Mais les Aigles Royaux devront se méfier d'un autre rival kiévien. Non pas le Sokil, on l'a vu, mais peut-être l'ATEK Kyiv. L'ancien petit poucet du hockey kiévien se sent pousser des ailes (enfin, lui n'a pas de nom d'oiseau...) avec la redistribution des cartes, suite à la quasi-banqueroute du club phare. Lui aussi a un effectif composé d'anciens faucons et lui aussi espère inscrire son nom au palmarès du championnat national, pour les quinze ans du retour de l'indépendance ukrainienne. D'ailleurs, son début de saison est parfait. Il a même battu deux fois le Berkout. Sauf que ces rencontres ont déclenché une vive polémique. Le club de Brovary s'est plaint, en vrac, de l'arbitrage, du manque de sportivité du coach de l'ATEK, Mikhaïlo Androuchtchenko, et surtout du prêt de cinq joueurs du Sokil à l'ATEK ! Le Berkout a rappelé qu'il avait prêté trois joueurs majeurs au Sokil pour la Conti-Cup et le championnat du Bélarus et que c'était là une bien étrange manière de le remercier de ce geste. Du coup, le Berkout a décidé de la jouer perso, et de ne plus aider personne !

Reste qu'en attendant, l'ATEK est toujours en tête du championnat et reste invaincu. Il possède également les trois meilleurs pointeurs du championnat : Evgueni Mlyntchenko, Serhyï Malachenko et Mikhaïlo Fadeiev (ex-international passé par le Sokil, bien sûr, mais aussi par l'Extraliga tchèque, la Superliga russe, l'Extraliga slovaque, l'Allemagne, le Bélarus... et le Berkout !).

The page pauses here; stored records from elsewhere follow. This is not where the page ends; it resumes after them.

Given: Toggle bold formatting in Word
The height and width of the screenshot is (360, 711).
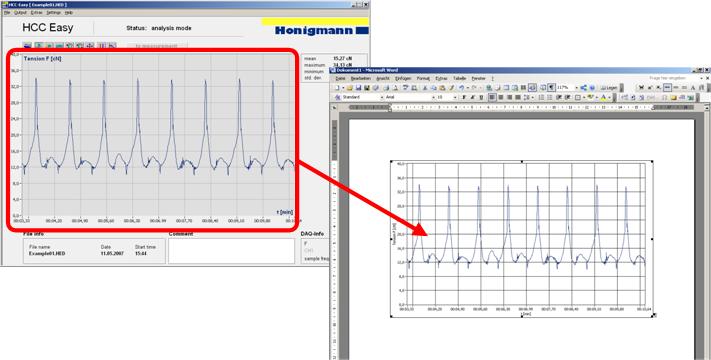Looking at the screenshot, I should 464,97.
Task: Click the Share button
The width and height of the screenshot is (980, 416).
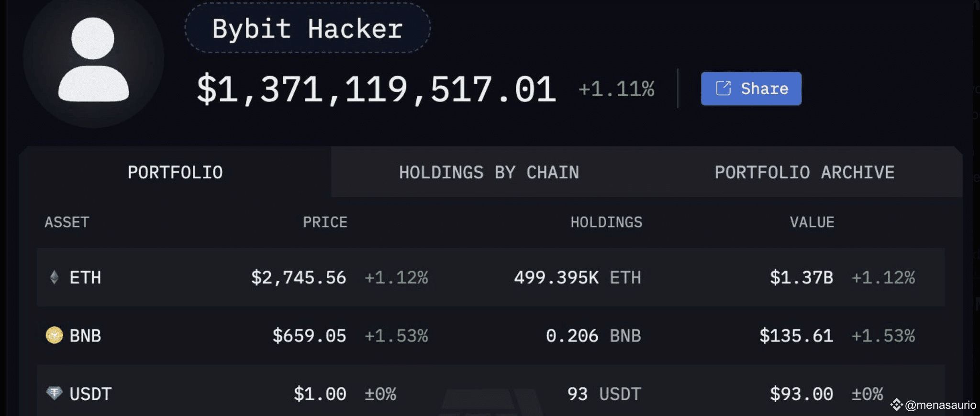Action: [751, 88]
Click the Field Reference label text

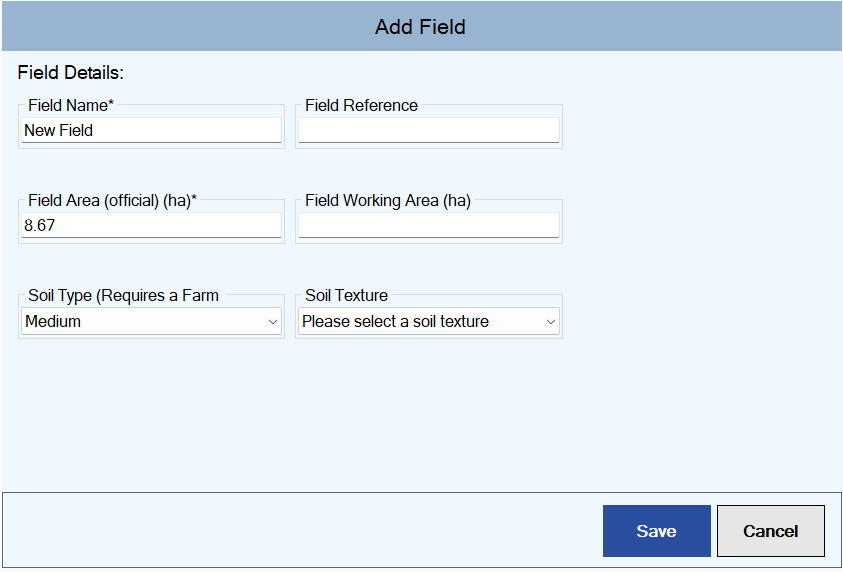tap(361, 105)
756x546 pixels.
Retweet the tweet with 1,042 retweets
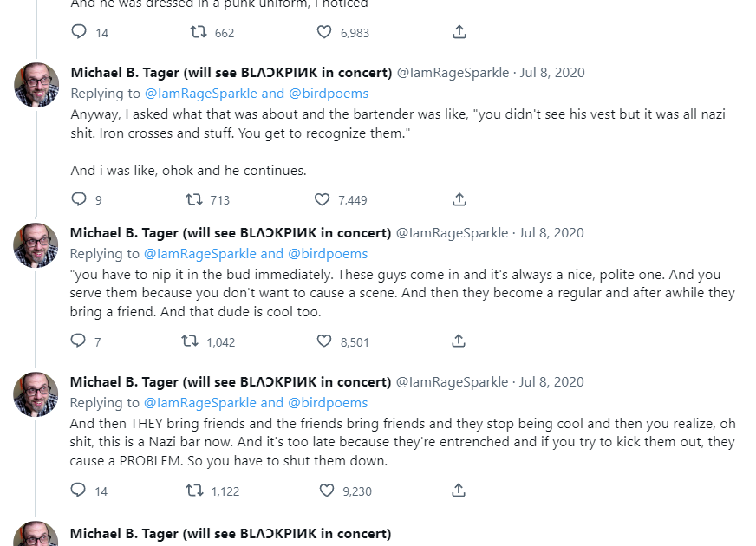190,341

Le renouveau ne viendra peut-être pas de où on l'attendait. Le club a même deux internationaux, le buteur Mlyntchenko et le défenseur Andryï Mikolayïv. Cependant, l'ATEK a un handicap certain face au Berkout : sa vieille patinoire de 400 places seulement...

 

On vous disait qu'il y avait du changement cette saison. Car un autre club kiévien ne renonce pas à se trouver une place au soleil. Le HK Kompanion Kyiv est un nouveau venu. En fait pas si nouveau que cela, car il succède au HK Kyïv, un club qui avait été formé à l'origine par des jeunes joueurs du Sokil barré en première et par des anciens souhaitant poursuivre le hockey.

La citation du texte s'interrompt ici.